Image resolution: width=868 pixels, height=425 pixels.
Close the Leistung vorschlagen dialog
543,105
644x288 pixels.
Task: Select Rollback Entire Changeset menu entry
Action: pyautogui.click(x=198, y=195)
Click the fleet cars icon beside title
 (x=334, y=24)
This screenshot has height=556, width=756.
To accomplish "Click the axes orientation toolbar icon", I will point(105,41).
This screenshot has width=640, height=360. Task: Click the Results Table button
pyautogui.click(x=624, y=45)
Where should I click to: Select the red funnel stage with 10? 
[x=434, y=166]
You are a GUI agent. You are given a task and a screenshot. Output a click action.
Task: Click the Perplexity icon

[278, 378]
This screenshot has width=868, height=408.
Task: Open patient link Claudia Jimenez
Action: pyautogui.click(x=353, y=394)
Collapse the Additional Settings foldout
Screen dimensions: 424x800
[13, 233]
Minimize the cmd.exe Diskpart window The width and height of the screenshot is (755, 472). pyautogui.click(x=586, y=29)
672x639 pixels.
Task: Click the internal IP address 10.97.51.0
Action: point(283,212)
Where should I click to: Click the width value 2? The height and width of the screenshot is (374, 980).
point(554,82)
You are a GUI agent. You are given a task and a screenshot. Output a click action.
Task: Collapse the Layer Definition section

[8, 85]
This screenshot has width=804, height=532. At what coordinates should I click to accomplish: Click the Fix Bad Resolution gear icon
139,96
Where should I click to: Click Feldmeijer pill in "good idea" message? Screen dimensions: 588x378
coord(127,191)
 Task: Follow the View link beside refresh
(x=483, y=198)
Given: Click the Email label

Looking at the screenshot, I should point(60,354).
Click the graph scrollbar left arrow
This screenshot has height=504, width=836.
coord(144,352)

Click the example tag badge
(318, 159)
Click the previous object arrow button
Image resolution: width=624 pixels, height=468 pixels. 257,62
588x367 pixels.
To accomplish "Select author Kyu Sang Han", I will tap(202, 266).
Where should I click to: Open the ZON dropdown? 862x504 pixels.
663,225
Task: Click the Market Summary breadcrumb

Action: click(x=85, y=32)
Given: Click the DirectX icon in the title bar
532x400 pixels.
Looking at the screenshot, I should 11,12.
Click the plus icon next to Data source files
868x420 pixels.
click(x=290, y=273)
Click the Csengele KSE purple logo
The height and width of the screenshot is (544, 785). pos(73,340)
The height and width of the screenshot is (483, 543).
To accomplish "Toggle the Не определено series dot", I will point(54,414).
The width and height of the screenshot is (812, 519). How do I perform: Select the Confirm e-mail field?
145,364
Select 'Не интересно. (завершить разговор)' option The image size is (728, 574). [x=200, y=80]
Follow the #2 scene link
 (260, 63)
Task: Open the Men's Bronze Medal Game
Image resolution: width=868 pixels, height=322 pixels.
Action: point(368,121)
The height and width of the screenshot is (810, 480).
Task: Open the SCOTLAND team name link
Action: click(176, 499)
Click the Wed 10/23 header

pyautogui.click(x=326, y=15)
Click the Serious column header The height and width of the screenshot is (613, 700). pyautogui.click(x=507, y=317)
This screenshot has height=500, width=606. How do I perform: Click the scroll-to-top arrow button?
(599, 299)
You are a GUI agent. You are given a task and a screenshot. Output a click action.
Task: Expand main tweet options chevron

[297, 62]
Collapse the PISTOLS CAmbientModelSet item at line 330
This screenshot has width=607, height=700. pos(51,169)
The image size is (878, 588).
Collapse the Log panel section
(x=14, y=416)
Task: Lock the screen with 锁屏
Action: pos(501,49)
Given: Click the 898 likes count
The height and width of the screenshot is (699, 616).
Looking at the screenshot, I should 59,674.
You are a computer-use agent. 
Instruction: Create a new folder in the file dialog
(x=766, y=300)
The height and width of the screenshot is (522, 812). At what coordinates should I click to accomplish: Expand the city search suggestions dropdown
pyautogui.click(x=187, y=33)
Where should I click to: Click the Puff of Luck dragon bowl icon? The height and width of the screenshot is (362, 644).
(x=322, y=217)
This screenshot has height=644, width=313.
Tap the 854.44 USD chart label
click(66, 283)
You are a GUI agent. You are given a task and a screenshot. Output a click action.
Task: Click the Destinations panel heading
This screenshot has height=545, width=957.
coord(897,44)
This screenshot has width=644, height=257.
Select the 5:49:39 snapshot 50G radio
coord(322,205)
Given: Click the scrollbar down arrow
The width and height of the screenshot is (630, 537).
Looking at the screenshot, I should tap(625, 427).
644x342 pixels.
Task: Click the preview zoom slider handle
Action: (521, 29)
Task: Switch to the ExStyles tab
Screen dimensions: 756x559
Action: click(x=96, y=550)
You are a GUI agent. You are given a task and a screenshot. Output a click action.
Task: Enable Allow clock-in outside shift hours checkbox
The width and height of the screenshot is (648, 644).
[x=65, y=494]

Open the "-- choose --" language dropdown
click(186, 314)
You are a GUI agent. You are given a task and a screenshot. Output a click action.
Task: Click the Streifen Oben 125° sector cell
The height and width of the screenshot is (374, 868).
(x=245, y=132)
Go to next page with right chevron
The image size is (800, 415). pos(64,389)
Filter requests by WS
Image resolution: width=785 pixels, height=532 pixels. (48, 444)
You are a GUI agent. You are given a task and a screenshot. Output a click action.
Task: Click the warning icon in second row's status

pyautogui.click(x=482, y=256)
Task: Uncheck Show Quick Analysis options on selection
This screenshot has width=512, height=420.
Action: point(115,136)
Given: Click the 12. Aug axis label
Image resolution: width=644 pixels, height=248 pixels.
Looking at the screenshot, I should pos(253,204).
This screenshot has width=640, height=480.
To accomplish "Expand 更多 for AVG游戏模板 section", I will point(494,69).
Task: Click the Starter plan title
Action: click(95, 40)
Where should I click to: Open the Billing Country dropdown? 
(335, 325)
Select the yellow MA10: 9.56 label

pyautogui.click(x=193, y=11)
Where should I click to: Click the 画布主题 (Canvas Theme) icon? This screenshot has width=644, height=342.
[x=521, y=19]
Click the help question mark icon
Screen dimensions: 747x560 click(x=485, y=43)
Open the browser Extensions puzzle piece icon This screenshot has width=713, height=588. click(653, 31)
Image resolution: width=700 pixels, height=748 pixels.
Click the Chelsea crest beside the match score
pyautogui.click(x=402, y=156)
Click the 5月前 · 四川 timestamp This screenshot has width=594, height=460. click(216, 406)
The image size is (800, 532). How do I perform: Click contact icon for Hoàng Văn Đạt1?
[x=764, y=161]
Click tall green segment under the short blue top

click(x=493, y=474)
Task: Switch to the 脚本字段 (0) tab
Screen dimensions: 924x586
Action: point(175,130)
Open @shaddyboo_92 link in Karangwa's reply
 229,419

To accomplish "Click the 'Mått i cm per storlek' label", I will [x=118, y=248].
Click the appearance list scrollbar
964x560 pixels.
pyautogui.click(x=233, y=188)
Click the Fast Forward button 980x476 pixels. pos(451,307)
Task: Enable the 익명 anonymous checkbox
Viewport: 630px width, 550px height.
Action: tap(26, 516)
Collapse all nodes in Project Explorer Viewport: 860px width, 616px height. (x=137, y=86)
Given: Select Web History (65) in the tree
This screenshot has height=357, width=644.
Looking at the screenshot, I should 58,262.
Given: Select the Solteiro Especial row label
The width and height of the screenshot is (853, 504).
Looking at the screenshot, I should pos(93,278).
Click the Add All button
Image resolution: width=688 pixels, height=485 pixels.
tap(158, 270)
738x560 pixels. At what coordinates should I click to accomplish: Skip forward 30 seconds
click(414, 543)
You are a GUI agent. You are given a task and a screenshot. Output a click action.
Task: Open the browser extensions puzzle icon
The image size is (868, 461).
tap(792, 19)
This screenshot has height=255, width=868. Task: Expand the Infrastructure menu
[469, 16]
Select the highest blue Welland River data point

### [About this task]
Print the data above exactly as it was provided.

### [Response below]
Image resolution: width=868 pixels, height=425 pixels.
Close the Leistung vorschlagen dialog
543,105
644x288 pixels.
Task: Select Rollback Entire Changeset menu entry
Action: pyautogui.click(x=198, y=195)
Click the fleet cars icon beside title
 (x=334, y=24)
This screenshot has height=556, width=756.
To accomplish "Click the axes orientation toolbar icon", I will point(105,41).
This screenshot has width=640, height=360. Task: Click the Results Table button
pyautogui.click(x=624, y=45)
Where should I click to: Select the red funnel stage with 10? 
[x=434, y=166]
You are a GUI agent. You are given a task and a screenshot. Output a click action.
Task: Click the Perplexity icon

[278, 378]
This screenshot has width=868, height=408.
Task: Open patient link Claudia Jimenez
Action: pyautogui.click(x=353, y=394)
Collapse the Additional Settings foldout
Screen dimensions: 424x800
[13, 233]
Minimize the cmd.exe Diskpart window The width and height of the screenshot is (755, 472). pyautogui.click(x=586, y=29)
672x639 pixels.
Task: Click the internal IP address 10.97.51.0
Action: point(283,212)
Where should I click to: Click the width value 2? The height and width of the screenshot is (374, 980).
point(554,82)
You are a GUI agent. You are given a task and a screenshot. Output a click action.
Task: Collapse the Layer Definition section

[8, 85]
This screenshot has width=804, height=532. At what coordinates should I click to accomplish: Click the Fix Bad Resolution gear icon
139,96
Where should I click to: Click Feldmeijer pill in "good idea" message? Screen dimensions: 588x378
coord(127,191)
 Task: Follow the View link beside refresh
(x=483, y=198)
Given: Click the Email label

Looking at the screenshot, I should point(60,354).
Click the graph scrollbar left arrow
This screenshot has height=504, width=836.
coord(144,352)

Click the example tag badge
(318, 159)
Click the previous object arrow button
Image resolution: width=624 pixels, height=468 pixels. 257,62
588x367 pixels.
To accomplish "Select author Kyu Sang Han", I will tap(202, 266).
Where should I click to: Open the ZON dropdown? 862x504 pixels.
663,225
Task: Click the Market Summary breadcrumb

Action: click(x=85, y=32)
Given: Click the DirectX icon in the title bar
532x400 pixels.
Looking at the screenshot, I should 11,12.
Click the plus icon next to Data source files
868x420 pixels.
click(x=290, y=273)
Click the Csengele KSE purple logo
The height and width of the screenshot is (544, 785). pos(73,340)
The height and width of the screenshot is (483, 543).
To accomplish "Toggle the Не определено series dot", I will point(54,414).
The width and height of the screenshot is (812, 519). How do I perform: Select the Confirm e-mail field?
145,364
Select 'Не интересно. (завершить разговор)' option The image size is (728, 574). [x=200, y=80]
Follow the #2 scene link
 (260, 63)
Task: Open the Men's Bronze Medal Game
Image resolution: width=868 pixels, height=322 pixels.
Action: point(368,121)
The height and width of the screenshot is (810, 480).
Task: Open the SCOTLAND team name link
Action: click(176, 499)
Click the Wed 10/23 header

pyautogui.click(x=326, y=15)
Click the Serious column header The height and width of the screenshot is (613, 700). pyautogui.click(x=507, y=317)
This screenshot has height=500, width=606. How do I perform: Click the scroll-to-top arrow button?
(599, 299)
You are a GUI agent. You are given a task and a screenshot. Output a click action.
Task: Expand main tweet options chevron

[297, 62]
Collapse the PISTOLS CAmbientModelSet item at line 330
This screenshot has width=607, height=700. pos(51,169)
The image size is (878, 588).
Collapse the Log panel section
(x=14, y=416)
Task: Lock the screen with 锁屏
Action: pos(501,49)
Given: Click the 898 likes count
The height and width of the screenshot is (699, 616).
Looking at the screenshot, I should 59,674.
You are a computer-use agent. 
Instruction: Create a new folder in the file dialog
(x=766, y=300)
The height and width of the screenshot is (522, 812). At what coordinates should I click to accomplish: Expand the city search suggestions dropdown
pyautogui.click(x=187, y=33)
Where should I click to: Click the Puff of Luck dragon bowl icon? The height and width of the screenshot is (362, 644).
(x=322, y=217)
This screenshot has height=644, width=313.
Tap the 854.44 USD chart label
click(66, 283)
You are a GUI agent. You are given a task and a screenshot. Output a click action.
Task: Click the Destinations panel heading
This screenshot has height=545, width=957.
coord(897,44)
This screenshot has width=644, height=257.
Select the 5:49:39 snapshot 50G radio
coord(322,205)
Given: Click the scrollbar down arrow
The width and height of the screenshot is (630, 537).
Looking at the screenshot, I should tap(625, 427).
644x342 pixels.
Task: Click the preview zoom slider handle
Action: (521, 29)
Task: Switch to the ExStyles tab
Screen dimensions: 756x559
Action: click(x=96, y=550)
You are a GUI agent. You are given a task and a screenshot. Output a click action.
Task: Enable Allow clock-in outside shift hours checkbox
The width and height of the screenshot is (648, 644).
[x=65, y=494]

Open the "-- choose --" language dropdown
click(186, 314)
You are a GUI agent. You are given a task and a screenshot. Output a click action.
Task: Click the Streifen Oben 125° sector cell
The height and width of the screenshot is (374, 868).
(x=245, y=132)
Go to next page with right chevron
The image size is (800, 415). pos(64,389)
Filter requests by WS
Image resolution: width=785 pixels, height=532 pixels. (48, 444)
You are a GUI agent. You are given a task and a screenshot. Output a click action.
Task: Click the warning icon in second row's status

pyautogui.click(x=482, y=256)
Task: Uncheck Show Quick Analysis options on selection
This screenshot has width=512, height=420.
Action: point(115,136)
Given: Click the 12. Aug axis label
Image resolution: width=644 pixels, height=248 pixels.
Looking at the screenshot, I should pos(253,204).
This screenshot has width=640, height=480.
To accomplish "Expand 更多 for AVG游戏模板 section", I will point(494,69).
Task: Click the Starter plan title
Action: click(95, 40)
Where should I click to: Open the Billing Country dropdown? 
(335, 325)
Select the yellow MA10: 9.56 label

pyautogui.click(x=193, y=11)
Where should I click to: Click the 画布主题 (Canvas Theme) icon? This screenshot has width=644, height=342.
[x=521, y=19]
Click the help question mark icon
Screen dimensions: 747x560 click(x=485, y=43)
Open the browser Extensions puzzle piece icon This screenshot has width=713, height=588. click(653, 31)
Image resolution: width=700 pixels, height=748 pixels.
Click the Chelsea crest beside the match score
pyautogui.click(x=402, y=156)
Click the 5月前 · 四川 timestamp This screenshot has width=594, height=460. click(216, 406)
The image size is (800, 532). How do I perform: Click contact icon for Hoàng Văn Đạt1?
[x=764, y=161]
Click tall green segment under the short blue top

click(x=493, y=474)
Task: Switch to the 脚本字段 (0) tab
Screen dimensions: 924x586
Action: point(175,130)
Open @shaddyboo_92 link in Karangwa's reply
 229,419

To accomplish "Click the 'Mått i cm per storlek' label", I will [x=118, y=248].
Click the appearance list scrollbar
964x560 pixels.
pyautogui.click(x=233, y=188)
Click the Fast Forward button 980x476 pixels. pos(451,307)
Task: Enable the 익명 anonymous checkbox
Viewport: 630px width, 550px height.
Action: tap(26, 516)
Collapse all nodes in Project Explorer Viewport: 860px width, 616px height. (x=137, y=86)
Given: Select Web History (65) in the tree
This screenshot has height=357, width=644.
Looking at the screenshot, I should 58,262.
Given: Select the Solteiro Especial row label
The width and height of the screenshot is (853, 504).
Looking at the screenshot, I should pos(93,278).
Click the Add All button
Image resolution: width=688 pixels, height=485 pixels.
tap(158, 270)
738x560 pixels. At what coordinates should I click to accomplish: Skip forward 30 seconds
click(414, 543)
You are a GUI agent. You are given a task and a screenshot. Output a click action.
Task: Open the browser extensions puzzle icon
The image size is (868, 461).
tap(792, 19)
This screenshot has height=255, width=868. Task: Expand the Infrastructure menu
[469, 16]
Select the highest blue Welland River data point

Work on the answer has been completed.